TASK:
Return the entries exactly as they appear, everything from the line containing "You are a computer-use" down to the end of the entries, both ends included, and leave out the pictures.

ROWS:
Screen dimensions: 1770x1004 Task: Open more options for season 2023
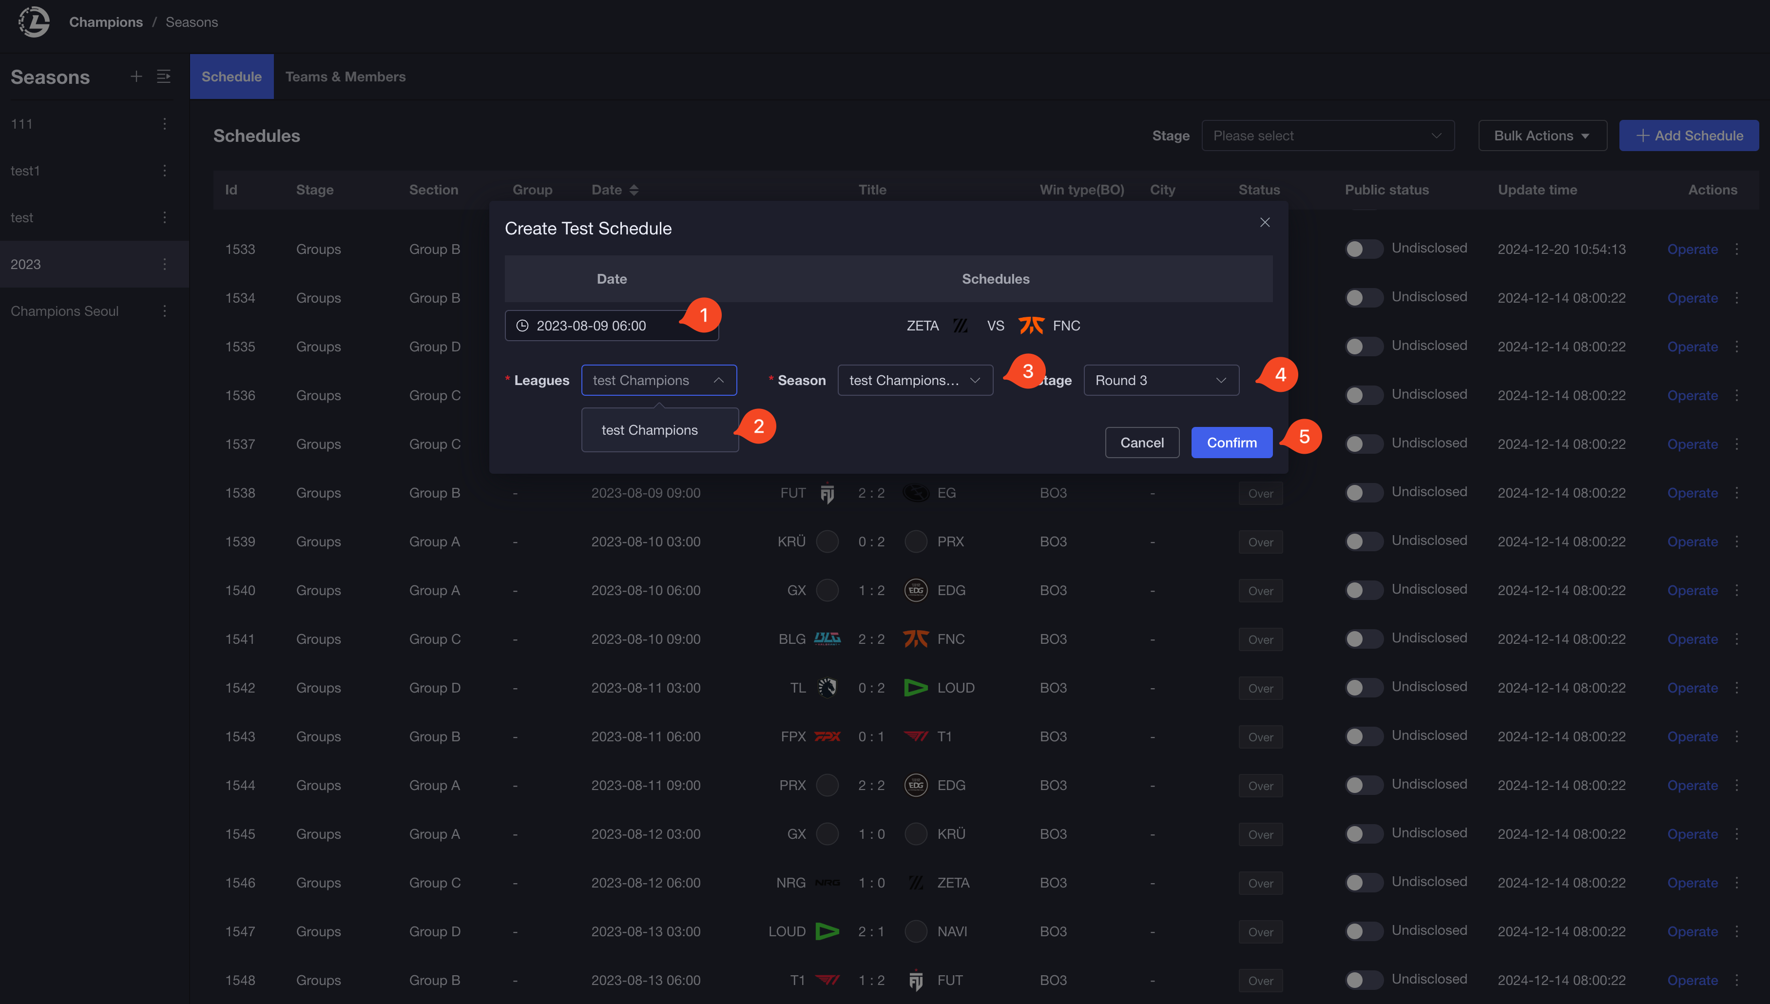(164, 264)
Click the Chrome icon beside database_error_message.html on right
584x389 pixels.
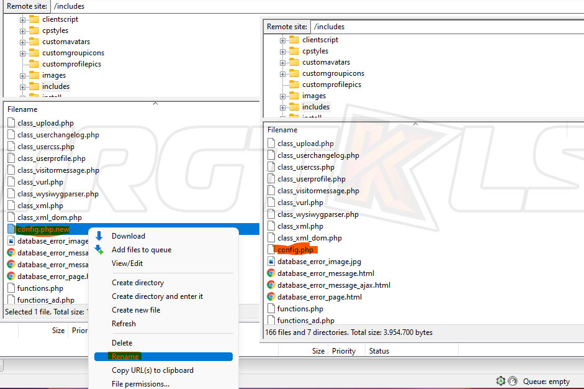(x=271, y=273)
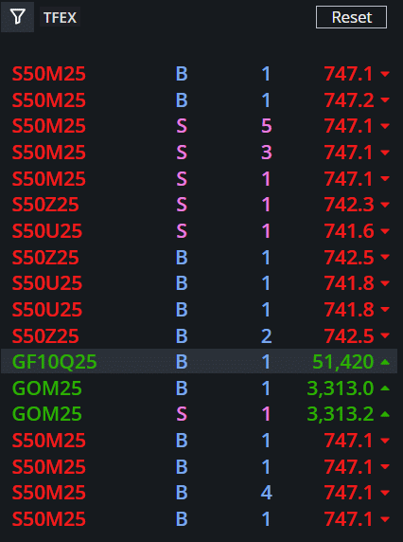The height and width of the screenshot is (542, 403).
Task: Click the up arrow next to 3,313.2
Action: [x=385, y=414]
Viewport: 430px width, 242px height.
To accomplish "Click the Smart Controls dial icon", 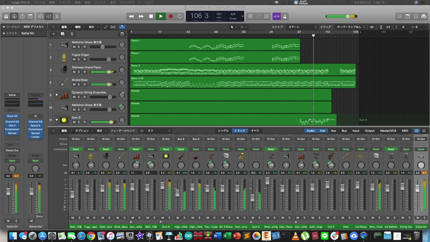I will click(x=41, y=17).
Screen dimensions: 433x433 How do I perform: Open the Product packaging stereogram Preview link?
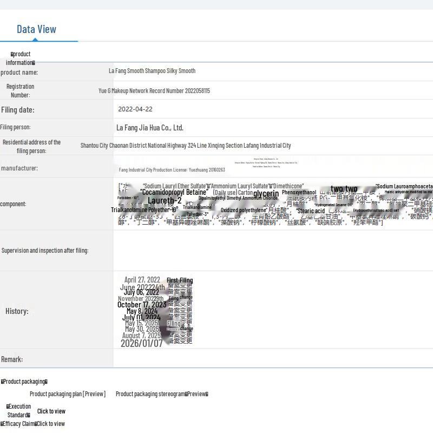(x=161, y=394)

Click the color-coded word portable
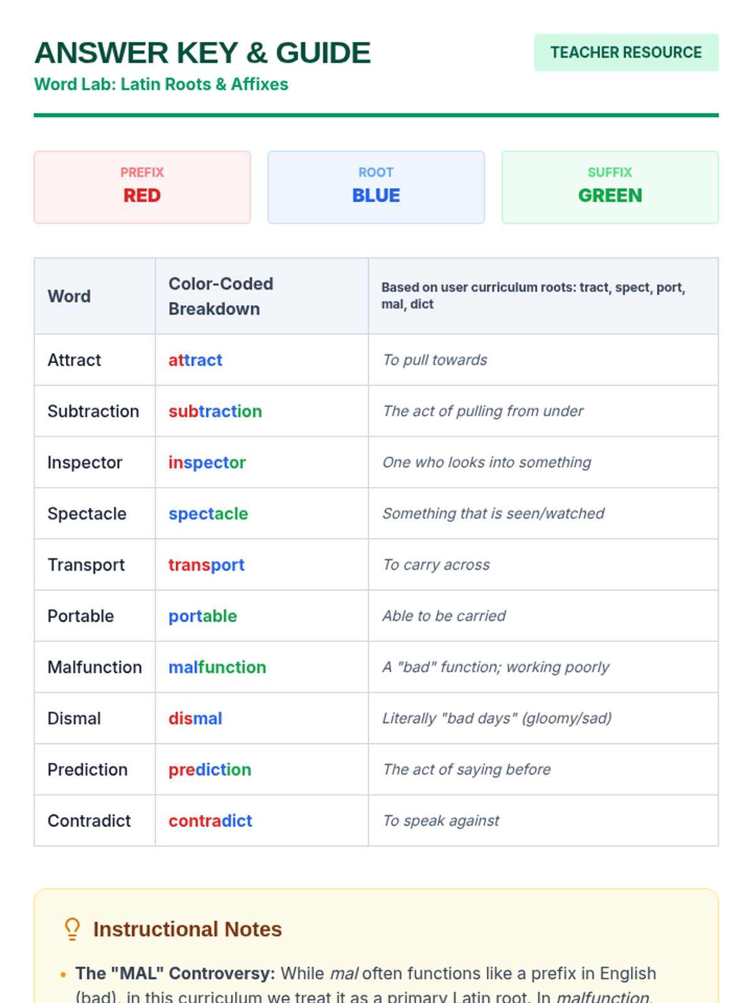pyautogui.click(x=202, y=616)
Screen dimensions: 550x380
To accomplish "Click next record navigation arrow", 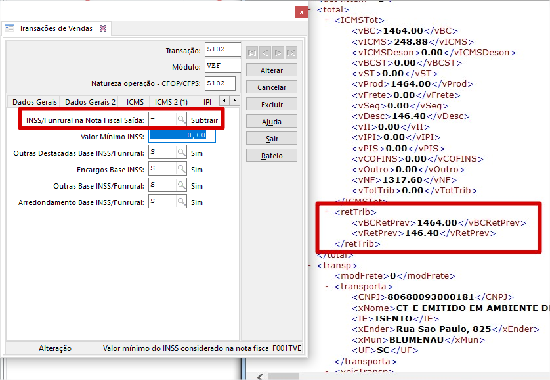I will coord(278,53).
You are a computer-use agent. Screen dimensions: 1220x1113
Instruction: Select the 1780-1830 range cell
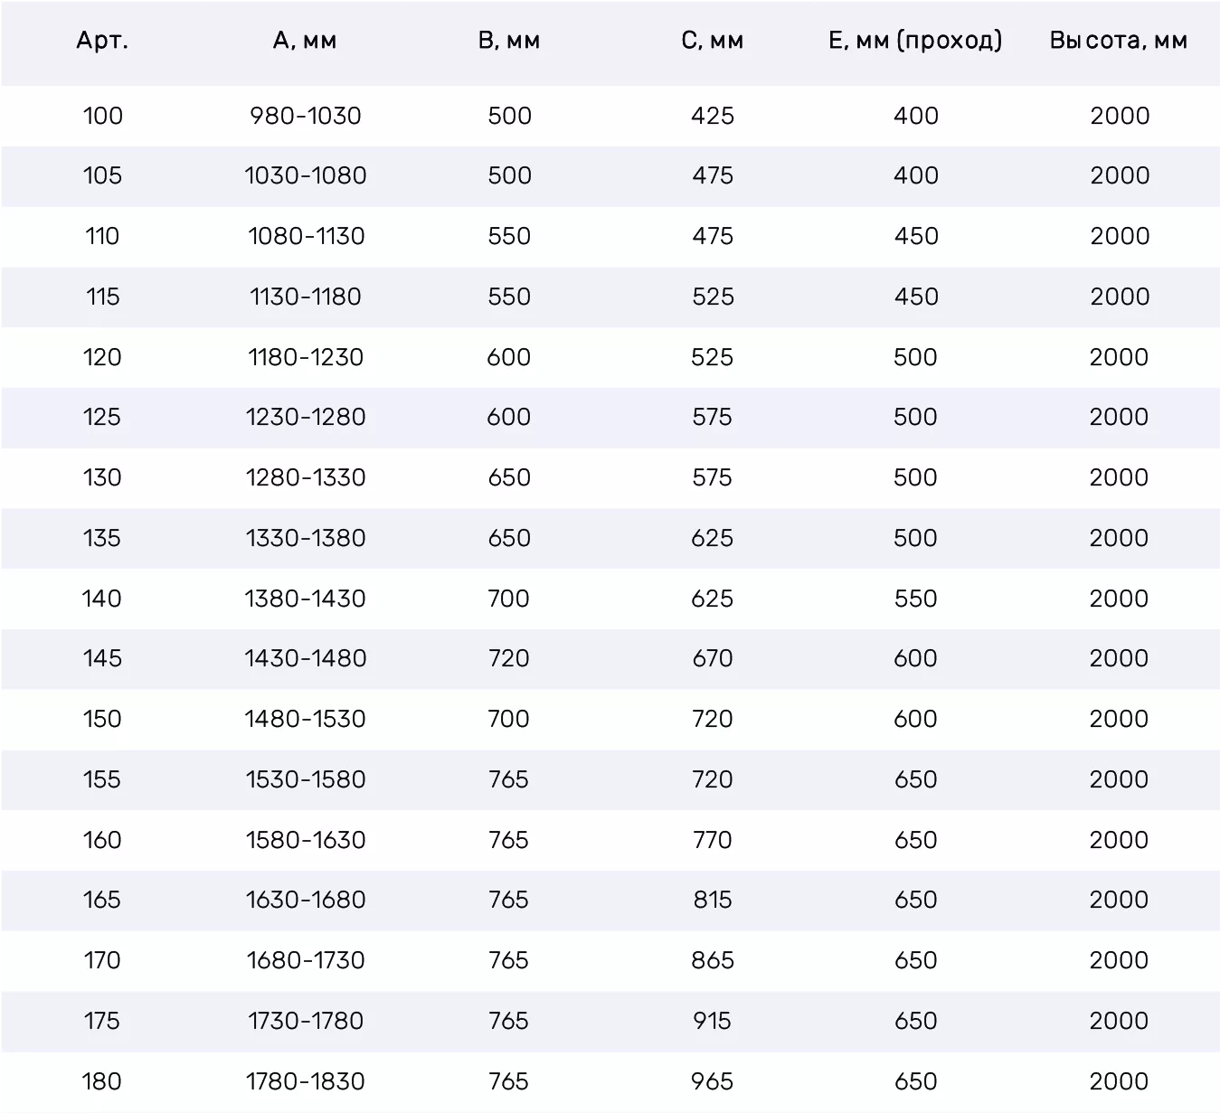click(x=306, y=1081)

THE RESULT:
You are a computer-use agent. Screen dimensions: 1220x1113
Instruction: Select the 1780-1830 range cell
click(x=306, y=1081)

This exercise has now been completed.